
      1. Thank you for your reply Cindy. You have made some good points. I have been concerned about behaving like a woman with a Jezzebel spirit and he is now very strong in discussions and makes it very clear when he thinks I am not submitting. I will continue to pray and ask for Yahweh to give me guidance how to make things change. I am the only one working as my husband is seeking help with getting a job because of his disability. He is 70% deaf now, which also plays into all the madness. We have no fellowship or friends around us and he has no accountability besides me. I so just want to do the will of our Father Yahweh and I pray a lot. I appreciate your prayers.

        1. I forgot to add that I am a telecommuter so my job, being the only one working, is vital to our survival. Because of working from home, I have to have the Internet and this is where a lot of the problem stems. I also have to have a computer. So, things are challenging, but with the love and power of Yahushua and his precious blood and the prayers of the saints, my marriage will be healed. I just need to do the right things and sometimes that is hard or unknown.

          1. Tahar, It’s obvious that you need a computer for your work. But there are ways of locking the computer while you are away, of putting it in a place so when you ARE home it’s not somewhere private so you can see what is being viewed by your husband. It’s not that you want to be his marital police, but if your spouse is doing that, which is harmful for the marriage on the computer, you need to use your God-given wisdom to figure out ways to protect your marriage from this harm. There are computer locks, and programs that keep youth out of sites they shouldn’t be on, so why not use these safeguards in this type of case? The more your husband views the junk on the computer, the more it hurts him and the more it hurts your marriage and you.

======

Work order 1:
Decide whether each statement agrees with the comment thread, answering yes or no and quoting the words that settle it: (a) The writer's husband is 70% deaf. (b) The writer works at a job outside the home. (c) The reply recommends keeping the computer in a private spot.
Work order 2:
Condense the comment thread's paragraph beginning "I forgot to add that I am a telecommuter" into a short bulleted list that keeps its main facts.

======

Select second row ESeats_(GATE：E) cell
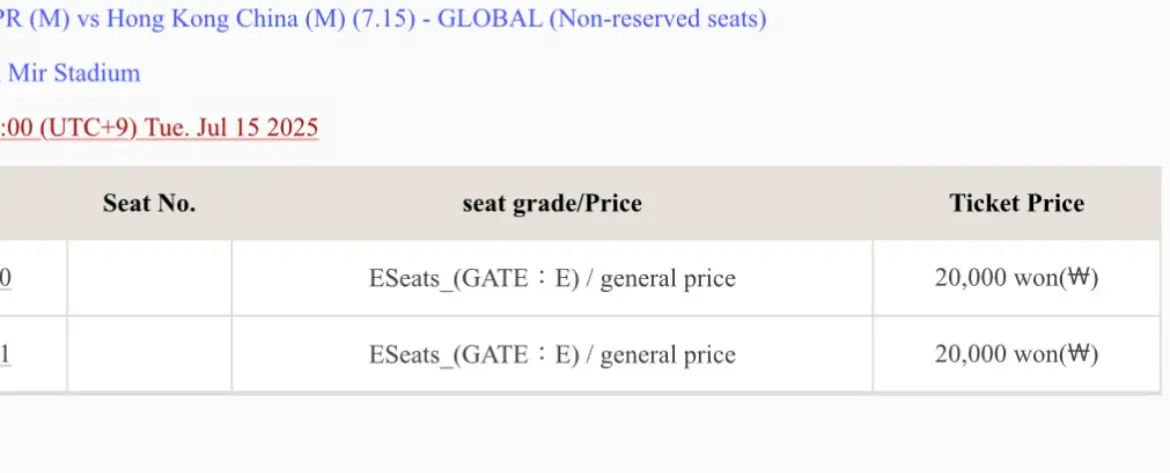Viewport: 1170px width, 473px height. [x=552, y=354]
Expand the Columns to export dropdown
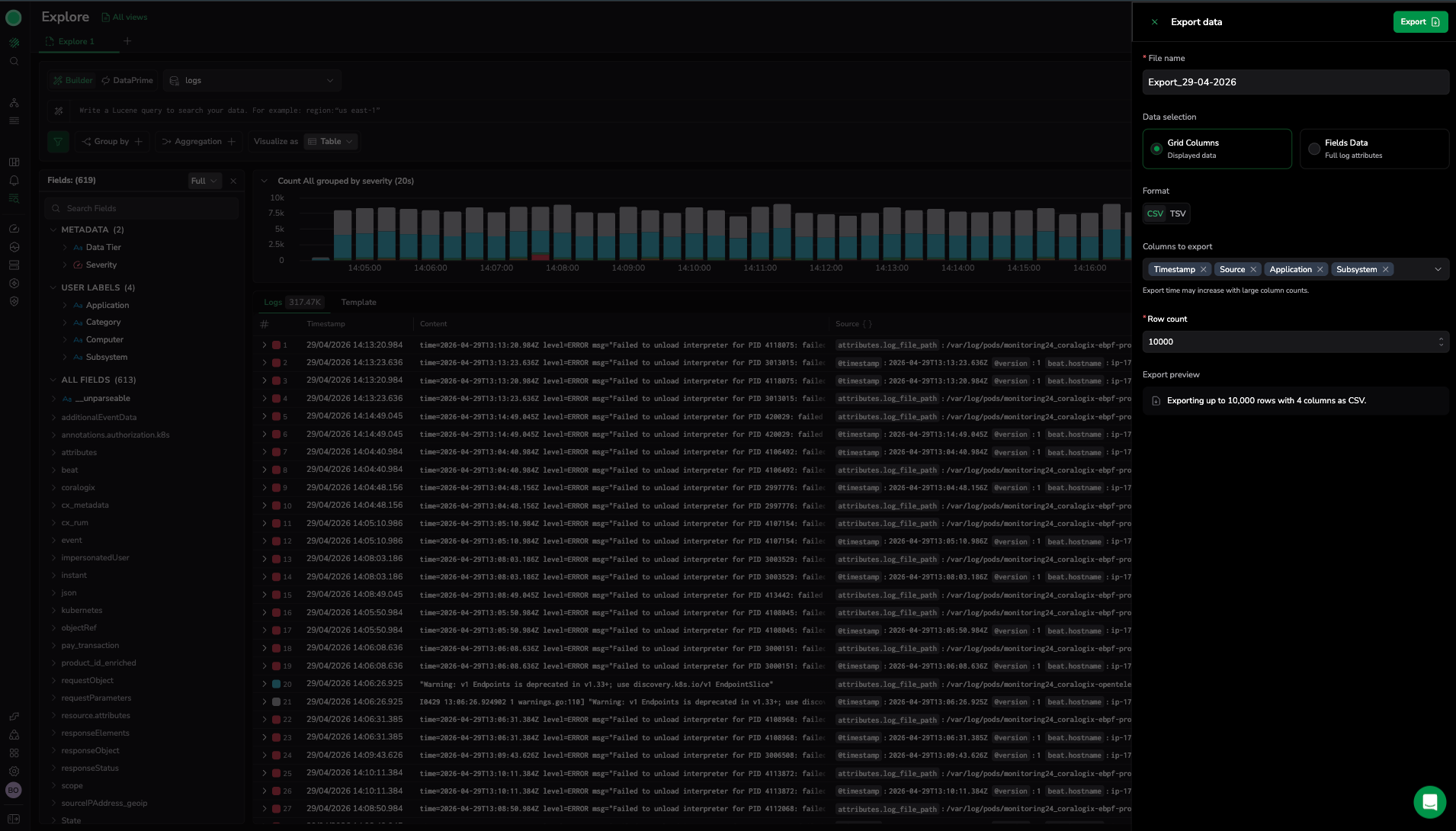 (x=1438, y=270)
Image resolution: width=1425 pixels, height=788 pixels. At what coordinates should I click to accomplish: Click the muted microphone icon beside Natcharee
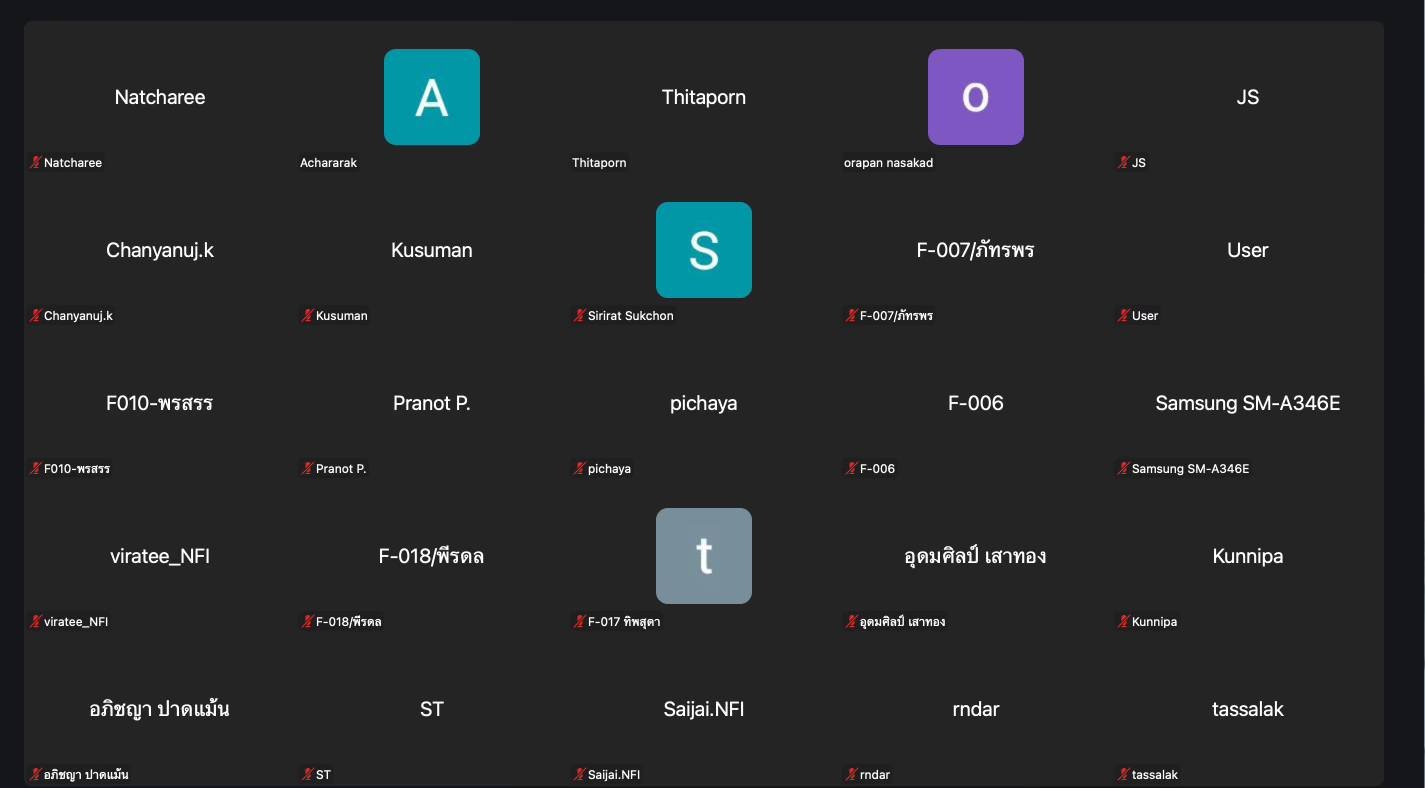35,162
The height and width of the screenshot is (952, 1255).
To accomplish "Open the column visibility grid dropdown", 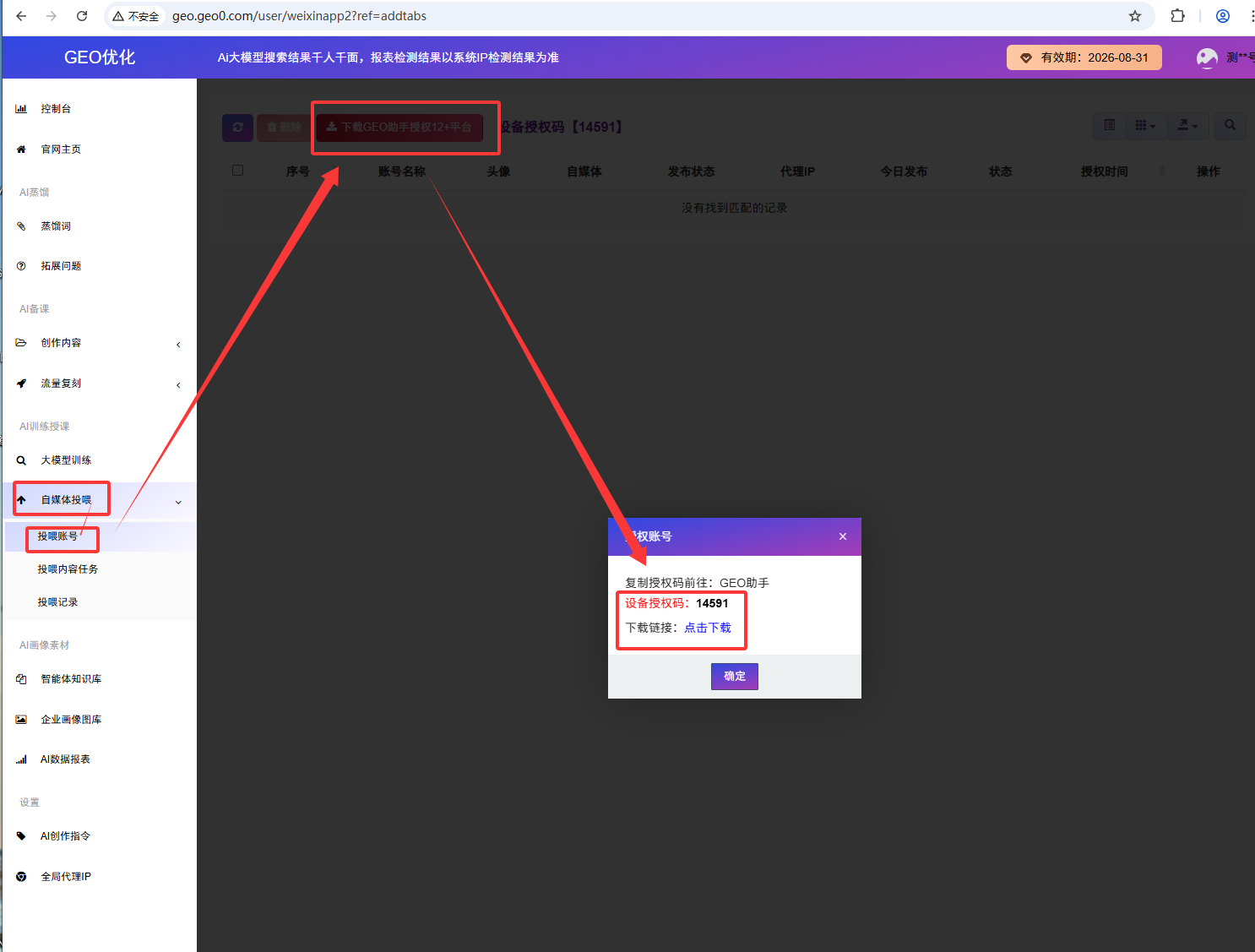I will [1145, 126].
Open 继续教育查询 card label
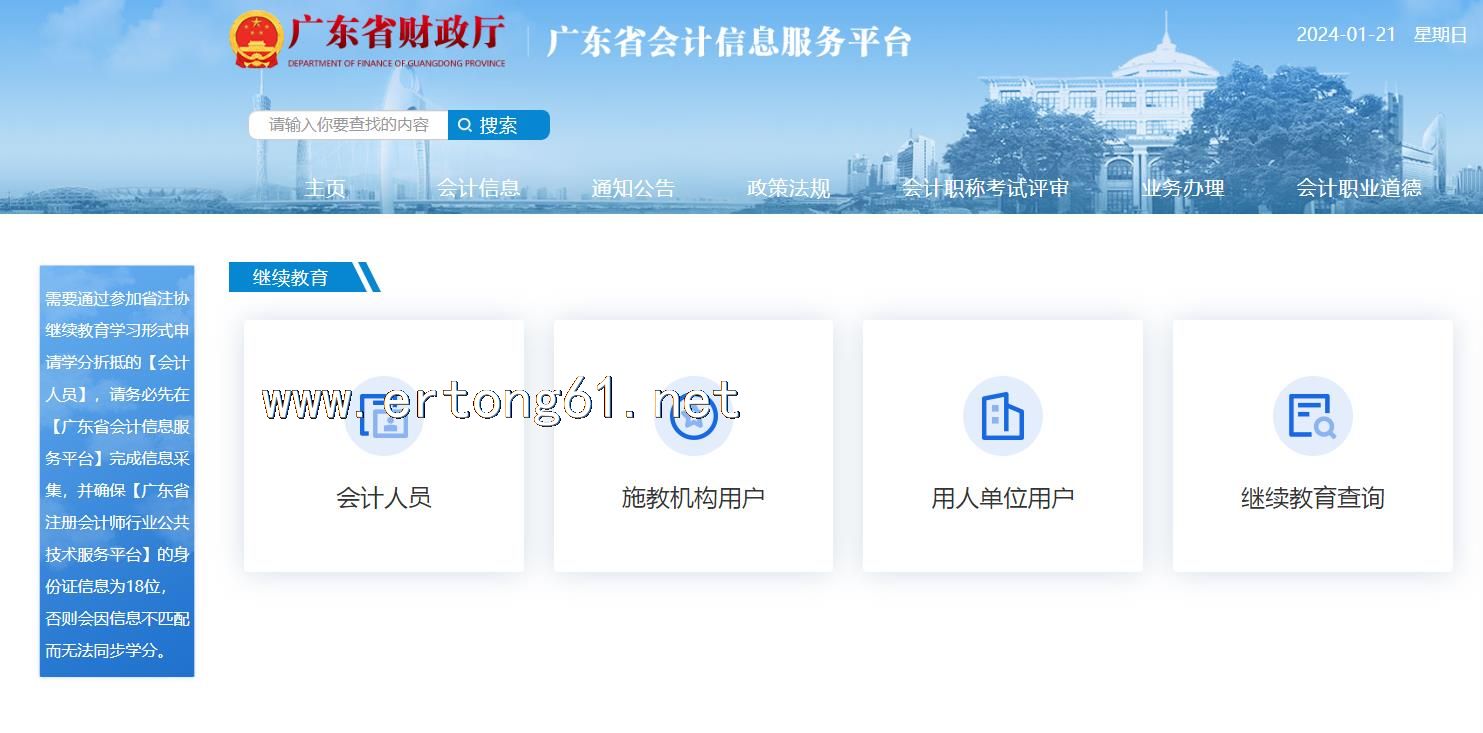The image size is (1483, 733). click(1312, 498)
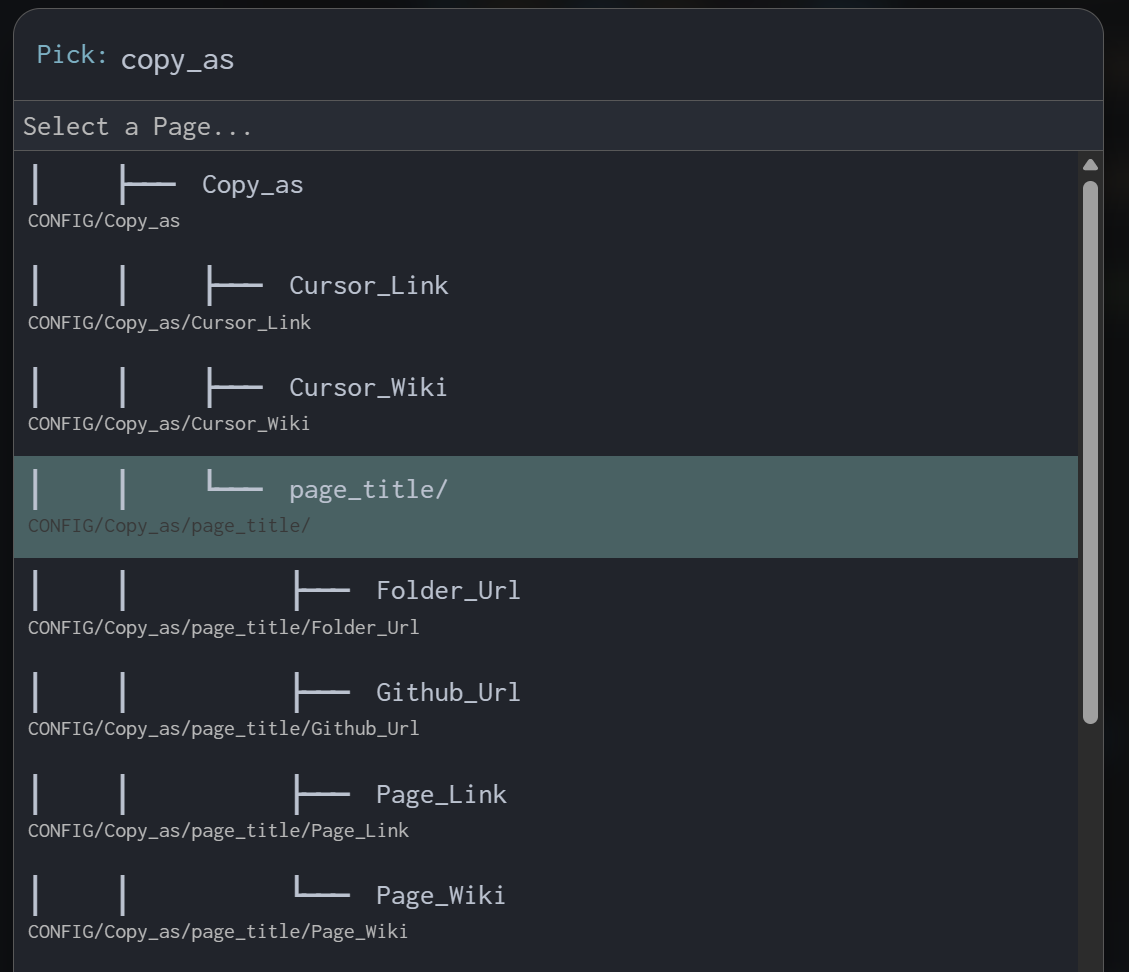Click the "Pick:" prompt label

(x=71, y=55)
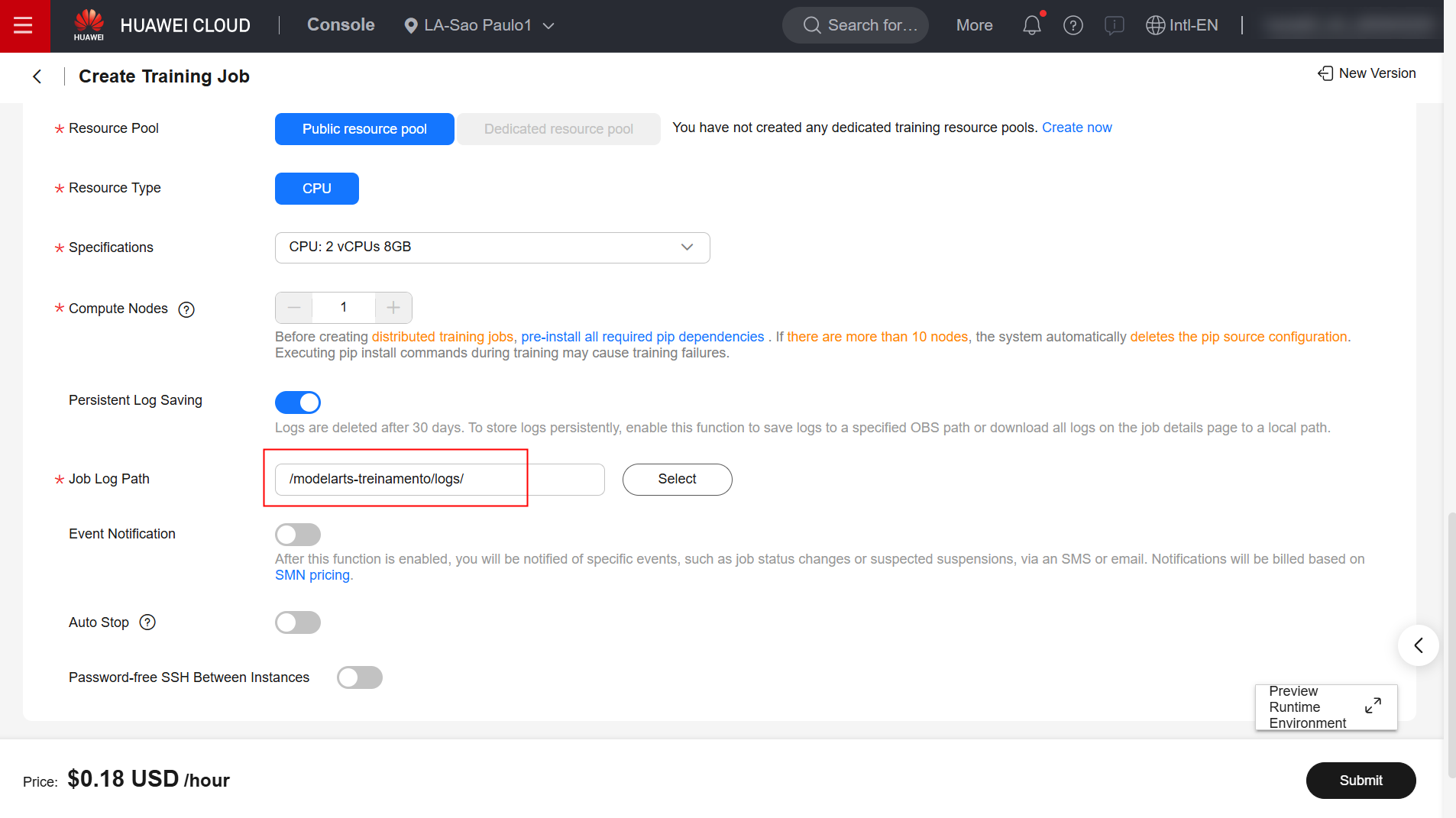Open the help question mark icon
Image resolution: width=1456 pixels, height=818 pixels.
tap(1073, 25)
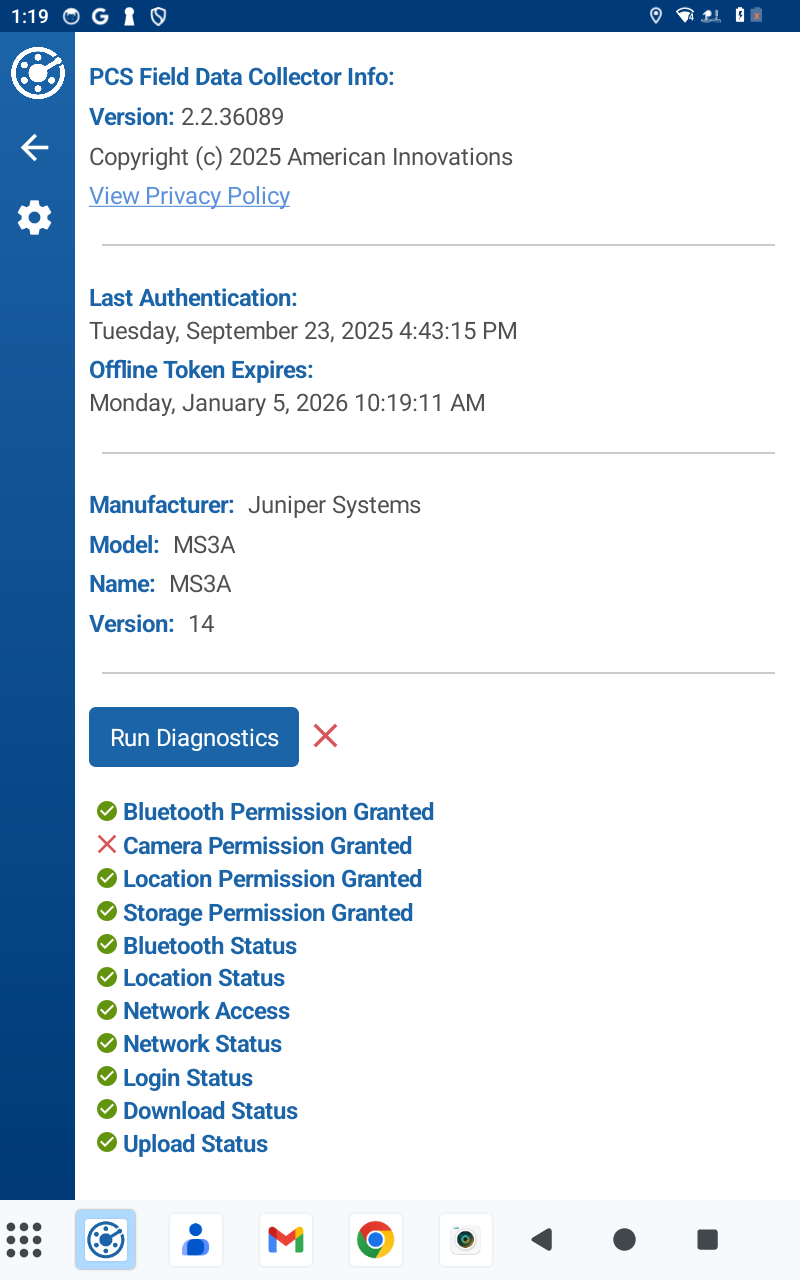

======

Your response 1:
(a) Yes: "He is 70% deaf now"
(b) No: "I am a telecommuter"
(c) No: "putting it in a place so when you ARE home it’s not somewhere private"

Your response 2:
- The writer telecommutes and is the only one working, so the job is vital to their survival.
- Working from home requires Internet access and a computer.
- Much of the problem stems from the Internet.
- The writer says the marriage will be healed through the love and power of Yahushua, his precious blood and the prayers of the saints.
- Doing the right things is sometimes hard or unknown.